- WHAT YOU SHOULD DO
Format the entries below as a Markdown table with the columns Row and Line, giving each nonblank line its own numbered row and omitting blank lines.

- - -

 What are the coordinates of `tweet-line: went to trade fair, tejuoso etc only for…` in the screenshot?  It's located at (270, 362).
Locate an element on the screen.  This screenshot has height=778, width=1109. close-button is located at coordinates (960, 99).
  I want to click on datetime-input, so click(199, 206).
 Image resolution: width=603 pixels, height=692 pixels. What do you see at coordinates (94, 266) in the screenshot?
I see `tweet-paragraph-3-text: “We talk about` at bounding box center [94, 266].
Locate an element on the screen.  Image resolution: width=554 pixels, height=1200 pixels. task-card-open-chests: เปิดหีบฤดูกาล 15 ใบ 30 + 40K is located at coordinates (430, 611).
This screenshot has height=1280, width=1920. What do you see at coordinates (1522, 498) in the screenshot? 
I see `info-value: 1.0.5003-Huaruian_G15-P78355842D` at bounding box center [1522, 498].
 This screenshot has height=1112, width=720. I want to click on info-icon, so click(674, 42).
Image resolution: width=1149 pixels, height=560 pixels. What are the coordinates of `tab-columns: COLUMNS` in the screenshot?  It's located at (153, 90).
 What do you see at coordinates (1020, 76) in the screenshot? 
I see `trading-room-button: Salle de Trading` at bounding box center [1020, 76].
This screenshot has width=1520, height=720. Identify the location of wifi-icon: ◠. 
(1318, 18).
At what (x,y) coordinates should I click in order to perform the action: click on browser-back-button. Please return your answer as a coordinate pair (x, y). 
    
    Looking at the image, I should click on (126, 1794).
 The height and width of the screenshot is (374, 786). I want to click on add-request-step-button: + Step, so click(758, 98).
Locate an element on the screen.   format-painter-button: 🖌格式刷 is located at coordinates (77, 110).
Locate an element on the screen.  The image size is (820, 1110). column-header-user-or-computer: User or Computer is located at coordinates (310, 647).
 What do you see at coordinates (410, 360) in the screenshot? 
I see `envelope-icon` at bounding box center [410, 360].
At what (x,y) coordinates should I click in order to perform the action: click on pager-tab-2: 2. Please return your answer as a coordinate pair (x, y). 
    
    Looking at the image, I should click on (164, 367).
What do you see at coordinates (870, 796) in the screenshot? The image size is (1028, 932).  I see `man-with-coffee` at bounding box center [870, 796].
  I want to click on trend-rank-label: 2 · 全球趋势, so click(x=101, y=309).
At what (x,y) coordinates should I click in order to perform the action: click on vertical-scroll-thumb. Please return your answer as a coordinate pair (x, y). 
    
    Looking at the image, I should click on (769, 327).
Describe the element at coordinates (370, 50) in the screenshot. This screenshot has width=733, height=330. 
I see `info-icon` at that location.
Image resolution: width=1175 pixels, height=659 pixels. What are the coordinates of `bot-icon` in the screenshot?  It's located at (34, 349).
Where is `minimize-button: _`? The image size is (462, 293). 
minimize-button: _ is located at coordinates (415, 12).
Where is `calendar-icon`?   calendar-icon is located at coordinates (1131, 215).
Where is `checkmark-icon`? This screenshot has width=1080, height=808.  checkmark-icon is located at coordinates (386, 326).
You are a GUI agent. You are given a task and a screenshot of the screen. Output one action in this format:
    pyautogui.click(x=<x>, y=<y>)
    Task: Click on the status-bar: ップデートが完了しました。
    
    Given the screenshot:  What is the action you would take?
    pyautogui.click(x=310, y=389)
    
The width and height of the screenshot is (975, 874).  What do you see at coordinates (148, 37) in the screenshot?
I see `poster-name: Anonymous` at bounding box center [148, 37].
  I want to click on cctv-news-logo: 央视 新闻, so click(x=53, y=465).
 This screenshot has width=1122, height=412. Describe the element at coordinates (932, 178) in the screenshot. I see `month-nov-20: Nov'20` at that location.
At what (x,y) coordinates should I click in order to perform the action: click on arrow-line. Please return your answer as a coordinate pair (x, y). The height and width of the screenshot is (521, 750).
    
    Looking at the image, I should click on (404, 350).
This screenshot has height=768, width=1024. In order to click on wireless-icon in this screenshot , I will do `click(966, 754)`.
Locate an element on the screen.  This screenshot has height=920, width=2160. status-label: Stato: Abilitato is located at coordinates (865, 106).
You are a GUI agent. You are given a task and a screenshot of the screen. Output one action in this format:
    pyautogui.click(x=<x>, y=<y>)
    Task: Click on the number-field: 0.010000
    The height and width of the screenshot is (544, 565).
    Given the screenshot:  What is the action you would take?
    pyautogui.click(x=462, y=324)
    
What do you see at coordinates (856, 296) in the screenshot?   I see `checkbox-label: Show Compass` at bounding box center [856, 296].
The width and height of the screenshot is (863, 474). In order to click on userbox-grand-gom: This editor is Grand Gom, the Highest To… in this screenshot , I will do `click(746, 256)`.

- - -

- RESULT OF THIS TASK
| Row | Line |
|---|---|
| 1 |  What are the coordinates of `tweet-line: went to trade fair, tejuoso etc only for…` in the screenshot?  It's located at (270, 362). |
| 2 | Locate an element on the screen.  This screenshot has height=778, width=1109. close-button is located at coordinates (960, 99). |
| 3 |   I want to click on datetime-input, so click(199, 206). |
| 4 |  Image resolution: width=603 pixels, height=692 pixels. What do you see at coordinates (94, 266) in the screenshot? |
| 5 | I see `tweet-paragraph-3-text: “We talk about` at bounding box center [94, 266]. |
| 6 | Locate an element on the screen.  Image resolution: width=554 pixels, height=1200 pixels. task-card-open-chests: เปิดหีบฤดูกาล 15 ใบ 30 + 40K is located at coordinates (430, 611). |
| 7 | This screenshot has height=1280, width=1920. What do you see at coordinates (1522, 498) in the screenshot?  |
| 8 | I see `info-value: 1.0.5003-Huaruian_G15-P78355842D` at bounding box center [1522, 498]. |
| 9 |  This screenshot has height=1112, width=720. I want to click on info-icon, so click(674, 42). |
| 10 | Image resolution: width=1149 pixels, height=560 pixels. What are the coordinates of `tab-columns: COLUMNS` in the screenshot?  It's located at (153, 90). |
| 11 |  What do you see at coordinates (1020, 76) in the screenshot?  |
| 12 | I see `trading-room-button: Salle de Trading` at bounding box center [1020, 76]. |
| 13 | This screenshot has width=1520, height=720. Identify the location of wifi-icon: ◠.  |
| 14 | (1318, 18). |
| 15 | At what (x,y) coordinates should I click in order to perform the action: click on browser-back-button. Please return your answer as a coordinate pair (x, y).  |
| 16 |     Looking at the image, I should click on (126, 1794). |
| 17 |  The height and width of the screenshot is (374, 786). I want to click on add-request-step-button: + Step, so click(758, 98). |
| 18 | Locate an element on the screen.   format-painter-button: 🖌格式刷 is located at coordinates (77, 110). |
| 19 | Locate an element on the screen.  The image size is (820, 1110). column-header-user-or-computer: User or Computer is located at coordinates (310, 647). |
| 20 |  What do you see at coordinates (410, 360) in the screenshot?  |
| 21 | I see `envelope-icon` at bounding box center [410, 360]. |
| 22 | At what (x,y) coordinates should I click in order to perform the action: click on pager-tab-2: 2. Please return your answer as a coordinate pair (x, y).  |
| 23 |     Looking at the image, I should click on (164, 367). |
| 24 | What do you see at coordinates (870, 796) in the screenshot? The image size is (1028, 932).  I see `man-with-coffee` at bounding box center [870, 796]. |
| 25 |   I want to click on trend-rank-label: 2 · 全球趋势, so click(x=101, y=309). |
| 26 | At what (x,y) coordinates should I click in order to perform the action: click on vertical-scroll-thumb. Please return your answer as a coordinate pair (x, y).  |
| 27 |     Looking at the image, I should click on (769, 327). |
| 28 | Describe the element at coordinates (370, 50) in the screenshot. This screenshot has width=733, height=330.  |
| 29 | I see `info-icon` at that location. |
| 30 | Image resolution: width=1175 pixels, height=659 pixels. What are the coordinates of `bot-icon` in the screenshot?  It's located at (34, 349). |
| 31 | Where is `minimize-button: _`? The image size is (462, 293).  |
| 32 | minimize-button: _ is located at coordinates (415, 12). |
| 33 | Where is `calendar-icon`?   calendar-icon is located at coordinates (1131, 215). |
| 34 | Where is `checkmark-icon`? This screenshot has width=1080, height=808.  checkmark-icon is located at coordinates (386, 326). |
| 35 | You are a GUI agent. You are given a task and a screenshot of the screen. Output one action in this format: |
| 36 |     pyautogui.click(x=<x>, y=<y>) |
| 37 |     Task: Click on the status-bar: ップデートが完了しました。 |
| 38 |     Given the screenshot:  What is the action you would take? |
| 39 |     pyautogui.click(x=310, y=389) |
| 40 | The width and height of the screenshot is (975, 874).  What do you see at coordinates (148, 37) in the screenshot? |
| 41 | I see `poster-name: Anonymous` at bounding box center [148, 37]. |
| 42 |   I want to click on cctv-news-logo: 央视 新闻, so click(x=53, y=465). |
| 43 |  This screenshot has width=1122, height=412. Describe the element at coordinates (932, 178) in the screenshot. I see `month-nov-20: Nov'20` at that location. |
| 44 | At what (x,y) coordinates should I click in order to perform the action: click on arrow-line. Please return your answer as a coordinate pair (x, y). The height and width of the screenshot is (521, 750). |
| 45 |     Looking at the image, I should click on (404, 350). |
| 46 | This screenshot has height=768, width=1024. In order to click on wireless-icon in this screenshot , I will do `click(966, 754)`. |
| 47 | Locate an element on the screen.  This screenshot has height=920, width=2160. status-label: Stato: Abilitato is located at coordinates (865, 106). |
| 48 | You are a GUI agent. You are given a task and a screenshot of the screen. Output one action in this format: |
| 49 |     pyautogui.click(x=<x>, y=<y>) |
| 50 |     Task: Click on the number-field: 0.010000 |
| 51 |     The height and width of the screenshot is (544, 565). |
| 52 |     Given the screenshot:  What is the action you would take? |
| 53 |     pyautogui.click(x=462, y=324) |
| 54 | What do you see at coordinates (856, 296) in the screenshot?   I see `checkbox-label: Show Compass` at bounding box center [856, 296]. |
| 55 | The width and height of the screenshot is (863, 474). In order to click on userbox-grand-gom: This editor is Grand Gom, the Highest To… in this screenshot , I will do `click(746, 256)`. |